Overall consumer spending — which includes spending on services — rose 0.2% in April from March, the report said, but that’s down from a big 0.7% rise in March.

The slowdown in spending could reflect some early caution on the part of consumers, economists said, in response to higher goods prices. It also suggests that some of the spending jump in March reflected consumers purchasing items like cars to get in front of the impact of tariffs.

“The pulling forward of consumer spending ahead of the tariff increases will continue to dampen household spending in the coming months, especially as they face higher prices and a softening labor market,” Kathy Bostjancic, chief economist at Nationwide, said in an email. “We anticipate that the improved inflation trend will reverse in the second half of the year as companies are forced to begin passing along a portion of the increased tariffs in order to protect profit margins.”

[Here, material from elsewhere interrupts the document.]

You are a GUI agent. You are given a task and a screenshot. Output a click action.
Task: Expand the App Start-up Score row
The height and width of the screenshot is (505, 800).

Walmart executives said earlier this month that the retail giant would increase prices for many products in May and June to account for the tariffs, while electronics chain Best Buy’s CEO Corie Barry said Thursday the company is increasing some prices as well because of the duties, as a “last resort.”

At the same time, incomes — before adjusting for inflation — rose a healthy 0.8% in April. Much of that gain reflected an increase in Social Security benefits for some retired teachers, fire fighters, and federal workers whose incomes previously weren’t fully counted toward Social Security benefits.

The inflation-fighters at the Federal Reserve said at their most recent meeting May 6-7 that inflation is still elevated, compared to their target of 2%. Fed officials, who focus more on core prices, broadly support keeping their key interest rate steady while they evaluate the impact of the tariffs on inflation and jobs.

The court ruling last Wednesday said that most of Trump’s tariffs were unlawful, including his duties on imports from Canada, Mexico, and China, as well as those on more than 50 other countries. Tariffs on steel, aluminum, and cars were implemented under different laws and remain in place.

But the duties were allowed to remain in effect while the Trump administration appeals the ruling against them. And administration officials say they will find other legal authorities, if needed, to implement the tariffs. As a result, what tariffs will end up in place and for how long remains highly uncertain.

(AP)



One Response

  1. Chasing away (less then legal) immigrants reduces demand, since they are employed and are consumers. In the long run, reducing the labor force will be inflationary, but that will take time. Running large deficits is a long term problem (and Trump should remember that inflation due to irresponsible federal spending, rather than inept foreign policy or senility, is what cost Biden’s his job).